PhD defense Peng Yu: Improving Decision Tree Learning
Polytechnique Montréal, Québec, Canada
Jury
- Prof. Daniel Aloise, External Reviewer, Polytechnique Montréal, Canada
- Prof. Pinghui Wang, External Reviewer, Xi’an Jiaotong University, China
- MdC Maroua Bahri, Internal Examiner, Télécom Paris, France
- Prof. Daniel Neagu, External Examiner, University of Bradford, UK
- Prof. Albert Bifet, PhD Supervisor, Télécom Paris, France
- Prof. Jesse Read, Co-supervisor, Télécom Paris, France
Abstract
Decision tree models stand out in machine learning for their efficiency and transparency, particularly in handling structured data. However, they face persistent challenges, including the interpretation of complex structures and the efficient management of categorical data. This thesis proposes innovative solutions to these challenges, notably the Linear TreeShap algorithm, which enhances the interpretability of decision trees while reducing computational costs.

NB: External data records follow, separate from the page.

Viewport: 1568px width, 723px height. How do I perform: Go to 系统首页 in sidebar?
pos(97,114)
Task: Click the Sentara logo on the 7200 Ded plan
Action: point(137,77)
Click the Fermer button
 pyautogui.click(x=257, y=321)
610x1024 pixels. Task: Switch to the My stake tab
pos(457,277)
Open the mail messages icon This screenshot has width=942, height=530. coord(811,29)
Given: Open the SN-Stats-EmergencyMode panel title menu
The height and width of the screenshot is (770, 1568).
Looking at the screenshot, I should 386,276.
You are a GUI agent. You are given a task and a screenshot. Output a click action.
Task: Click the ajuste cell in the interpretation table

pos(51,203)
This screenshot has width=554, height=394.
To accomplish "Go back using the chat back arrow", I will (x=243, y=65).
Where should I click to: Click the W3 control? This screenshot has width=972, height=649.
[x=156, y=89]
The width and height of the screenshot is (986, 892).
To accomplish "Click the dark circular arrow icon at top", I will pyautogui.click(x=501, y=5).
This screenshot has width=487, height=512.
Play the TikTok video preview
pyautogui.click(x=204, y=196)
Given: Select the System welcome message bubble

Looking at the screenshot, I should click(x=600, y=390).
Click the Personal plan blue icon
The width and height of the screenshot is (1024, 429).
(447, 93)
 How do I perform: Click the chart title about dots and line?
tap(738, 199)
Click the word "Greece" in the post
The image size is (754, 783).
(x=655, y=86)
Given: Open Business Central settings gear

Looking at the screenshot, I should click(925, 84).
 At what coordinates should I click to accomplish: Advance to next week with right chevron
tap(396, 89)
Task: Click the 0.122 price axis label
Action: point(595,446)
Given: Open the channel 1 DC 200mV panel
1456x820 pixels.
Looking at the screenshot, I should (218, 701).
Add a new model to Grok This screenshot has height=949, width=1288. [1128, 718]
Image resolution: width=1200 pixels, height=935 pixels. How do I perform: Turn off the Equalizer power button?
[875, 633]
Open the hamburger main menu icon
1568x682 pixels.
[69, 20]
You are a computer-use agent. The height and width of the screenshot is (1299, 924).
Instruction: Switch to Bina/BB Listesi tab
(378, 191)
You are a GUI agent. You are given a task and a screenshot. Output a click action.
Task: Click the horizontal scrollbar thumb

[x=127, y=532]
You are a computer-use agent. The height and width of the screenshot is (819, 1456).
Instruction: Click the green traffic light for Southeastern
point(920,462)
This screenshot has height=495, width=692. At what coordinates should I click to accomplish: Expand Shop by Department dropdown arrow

A second research focus addresses the handling of categorical features. We introduce the BSplitZ method, which simplifies splitting large sets of categories, and a framework allowing decision trees to directly handle categorical data without requiring numerical encoding. These approaches bridge the performance gap between binary and multi-class classification problems.
Finally, this thesis makes a significant theoretical contribution by proving the non-existence of optimal numerical encoding for splits based on the Mean Absolute Error (MAE) criterion and presenting a novel algorithm for solving complex splitting problems. These advances strengthen both the theoretical foundations and practical applications of decision trees.